NEWS & ANALYSIS

The Great Pyramid of Nkandla

Jack Bloom says that throughout history rulers have built edifices to match their arrogance

HOW TO AVOID PHAROAHS

I recently visited the famous pyramids of Giza in Egypt. The largest one was built around 2500 BCE by Egyptian Pharaoh Khufu.

It's a stupendous structure, with more than two million precisely laid heavy stones. My guide said that it took 100 000 workers 20 years to build, and 50 000 of them died during the construction.

He joked that the smaller pyramids were built by kinder pharaohs who didn't want so many to die. His figures are exaggerations fed to tourists, but many must have died from accidents. Archaeologists estimate that between 10 000 and 30 000 workers built the Khufu pyramid, most of whom were not slaves. Since Pharaoh was revered as a god, they were probably quite willing participants. They were mostly peasants who were free to work in the season when the Nile flooded their fields. They worked for a few months at a time, joining about 5000 permanent skilled workers who were paid a salary.

Every Pharoah built either a personal burial pyramid or an elaborate tomb. Virtually all have been robbed. They also built various other vast monuments to their glory, including statues. Percy Bysshe Shelley describes the futility of it all in a famous poem inspired by a colossal wrecked statue of Ramesses II. He writes of an inscription: "My name is Ozymandias, king of kings, Look on my works, ye Mighty, and despair!"
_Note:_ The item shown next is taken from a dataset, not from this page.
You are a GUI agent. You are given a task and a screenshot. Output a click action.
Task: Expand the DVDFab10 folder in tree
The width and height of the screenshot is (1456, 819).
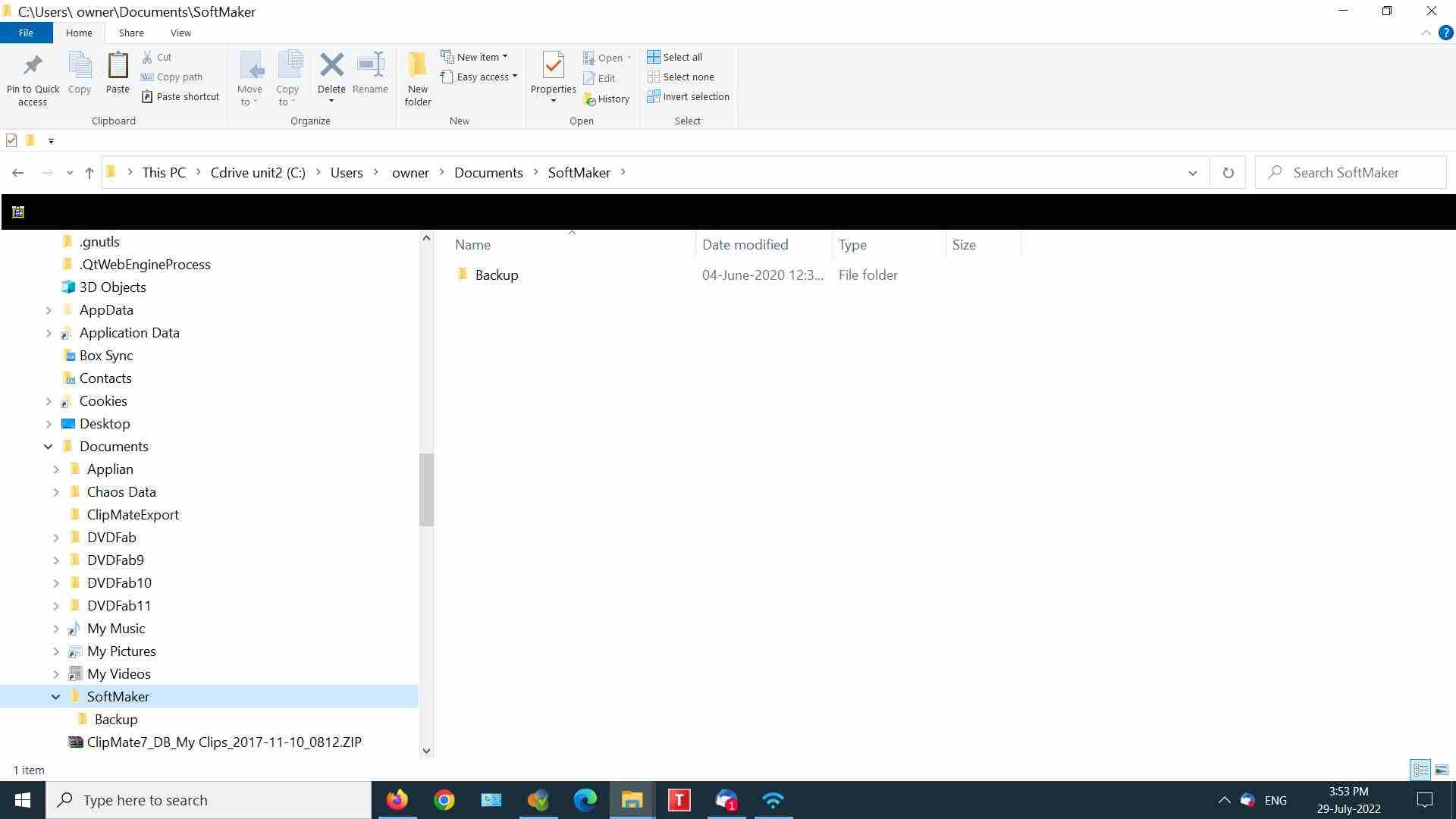[x=55, y=583]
Throughout history rulers have built edifices to match their outsize arrogance and ego. If the people were not sufficiently overawed by their god-like status, they had the brute force to subdue them. In the modern era, both fascist and communist dictators embarked on monumental projects at the peoples' expense.

Giant statues of communist titans like Stalin and Lenin have now been toppled, some stored in parks where visitors can meditate on their folly.

Despite their egalitarian propaganda, communist rulers ensured their own comfort, living in luxury mansions and holiday homes.

It is very much more difficult to get away with this sort of thing in a democracy. Hence the outrage at more than R200 million of public money spent on President Jacob Zuma's Nkandla homestead.

Contrast this with Uruguayan President José Mujica, who gives away most of his salary, lives in a small, one-bedroom flat and drives an old Volkswagen Beetle.

Well-paid political leaders don't have to live in modest circumstances, but should not abuse the public purse for their own comforts.

Egypt today is under military rule, having tasted people power that toppled a corrupt autocratic regime.

We are lucky that politicians in our country are kept in check by institutions like the Public Protector and the Auditor-General. The ultimate accountability is through elections, where voters can throw out modern-day pharaohs by a simple cross on a ballot paper.

Jack Bloom MPL, is DA Leader in the Gauteng Legislature. This article first appeared in The Citizen.